> Kutipan:
Riwayat Penangkapan - Penangkapan Terhadap Abu Bakar Ba'asyir - Abu Bakar Ba'asyir bukan sekali ini saja berurusan dengan hukum dan polisi. Tahun 1978, bersama Abdullah Ahmad Sungkar ia dituduh menentang pemerintah dan ingin mengganti dasar negara Pancasila dengan dasar Al Quran dan Sunnah Nabi Muhammad.
Waktu itu, ia juga dituduh melarang santrinya melakukan hormat bendera karena menurut dia itu perbuatan syirik. Selain itu, ia dianggap merupakan bagian dari gerakan Hispran (Haji Ismail Pranoto)--salah satu tokoh Darul Islam/Tentara Islam Indonesia Jawa Tengah. Akibatnya, tahun 1982, Ba'asyir bersama Sungkar dijatuhi hukuman 9 tahun penjara oleh Pengadilan Negeri Sukoharjo dalam kasus penolakan terhadap asas tunggal.

> Ketentuan Tugas:
[1] Menurut kutipan tentang riwayat penangkapan Abu Bakar Ba'asyir, mengapa ia melarang santrinya melakukan hormat bendera? Jawab dalam satu sampai tiga kalimat.
[2] Cetak ulang persis baris-baris entri mulai dari baris yang memuat "This screenshot has height=831, width=1147." sampai akhir entri, dengan kedua ujungnya disertakan.
Entri-entri yang menyusul tidak ada kaitannya dengan kutipan tersebut.

> Cuplikan Data:
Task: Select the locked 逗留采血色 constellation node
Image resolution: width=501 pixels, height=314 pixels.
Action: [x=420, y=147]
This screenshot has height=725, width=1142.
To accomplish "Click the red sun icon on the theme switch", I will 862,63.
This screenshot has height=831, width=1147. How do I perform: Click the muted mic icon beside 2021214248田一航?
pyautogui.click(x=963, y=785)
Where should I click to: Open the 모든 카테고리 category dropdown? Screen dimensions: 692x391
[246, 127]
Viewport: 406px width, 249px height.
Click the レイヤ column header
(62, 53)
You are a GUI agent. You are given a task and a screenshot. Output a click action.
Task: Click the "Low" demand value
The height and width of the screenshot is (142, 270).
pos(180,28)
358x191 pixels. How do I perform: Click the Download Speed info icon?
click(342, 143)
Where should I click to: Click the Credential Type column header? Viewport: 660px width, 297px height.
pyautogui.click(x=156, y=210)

> Jawaban:
[1] Menurut Ba'asyir, hormat bendera merupakan perbuatan syirik. Karena itu, ia dituduh melarang santrinya melakukannya.

[2]
This screenshot has height=831, width=1147. How do I perform: Click the muted mic icon beside 2021214248田一航?
pyautogui.click(x=963, y=785)
Where should I click to: Open the 모든 카테고리 category dropdown? Screen dimensions: 692x391
[246, 127]
Viewport: 406px width, 249px height.
Click the レイヤ column header
(62, 53)
You are a GUI agent. You are given a task and a screenshot. Output a click action.
Task: Click the "Low" demand value
The height and width of the screenshot is (142, 270).
pos(180,28)
358x191 pixels. How do I perform: Click the Download Speed info icon?
click(342, 143)
Where should I click to: Click the Credential Type column header? Viewport: 660px width, 297px height.
pyautogui.click(x=156, y=210)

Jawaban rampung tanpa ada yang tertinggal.